» BRANO DA LEGGERE

Definire una persona dalle esperienze della vita è qualcosa di non sempre semplice; farlo per Vittorio Vaccaro è forse ancora più complicato. È uno chef, ma anche un attore, ha scritto sceneggiature, conduce programmi di cucina e scrive articoli. Un mondo il suo molto variegato, fatto di stimoli e grande curiosità, la stessa che nella vita ti porta sempre ad andare avanti e a sperimentare. Non soltanto per scoprire nuovi stimoli, ma anche ad alzare l'asticella delle proprie sfide personali.
Il punto di arrivo, ma parlando di Vaccaro può essere considerato quello di ripartenza, è un libro La cucina è il teatro della vita (Gilardi Editore), scritto quasi per caso, che racchiude il suo essere, anche quello più privato di papà di una famiglia allargata, dove al centro di tutto c'è il cibo.
Il libro è un'insieme di racconti ed esperienze vissute, di ricette che mescolano e uniscono molti temi: la famiglia, l’educazione dei figli, la separazione, la divisione dei ruoli e le responsabilità tra uomo e donna, la genitorialità e il superamento degli stereotipi di genere.
"In cucina litighiamo, mangiamo, facciamo l’amore, ridiamo, sperimentiamo, ci incazziamo, ci separiamo, facciamo la pace, ci confessiamo, cuciniamo, cresciamo, studiamo, lavoriamo, scriviamo. In pratica ho sempre sostenuto che è il teatro della vita”, spiega l'autore, che nel frattempo si sta preparando per una nuova sfida, questa volta sportiva, che lo vedrà alle prese con un incontro di boxe.
La cosa che di lei salta sicuramente all'occhio, è la sua voglia di sperimentare e la sua curiosità, ma anche un profondo legame alle sue origini.
"Noi ci portiamo dietro almeno una generazione di valori che si sono formati dalle scuole e dai luoghi in cui abbiamo vissuto. Il mio è stato un bellissimo bagaglio sotto questo punto di vista. Si tratta di cose semplici che forse non ho compreso appieno quando ero giovane, ma che ho poi apprezzato nella quotidianità dell'età adulta, nel lavoro e nella famiglia che mi sono creato. Queste cose me le porto sempre dietro e sono per me un grande arricchimento".

» CONSEGNA
Secondo il brano, in quale nuova sfida sportiva si sta preparando a cimentarsi Vittorio Vaccaro?

» DATI FORNITI

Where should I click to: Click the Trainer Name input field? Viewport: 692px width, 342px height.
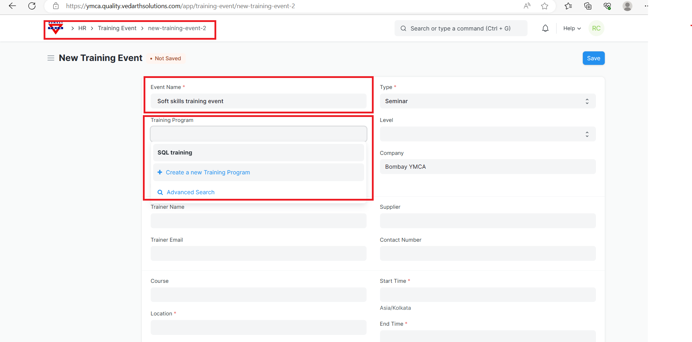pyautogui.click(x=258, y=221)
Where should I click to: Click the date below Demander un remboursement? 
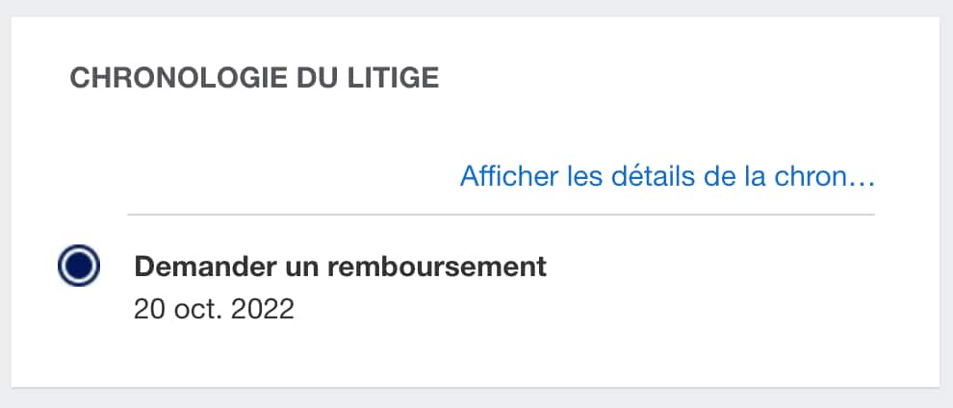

» RISPOSTA
In un incontro di boxe.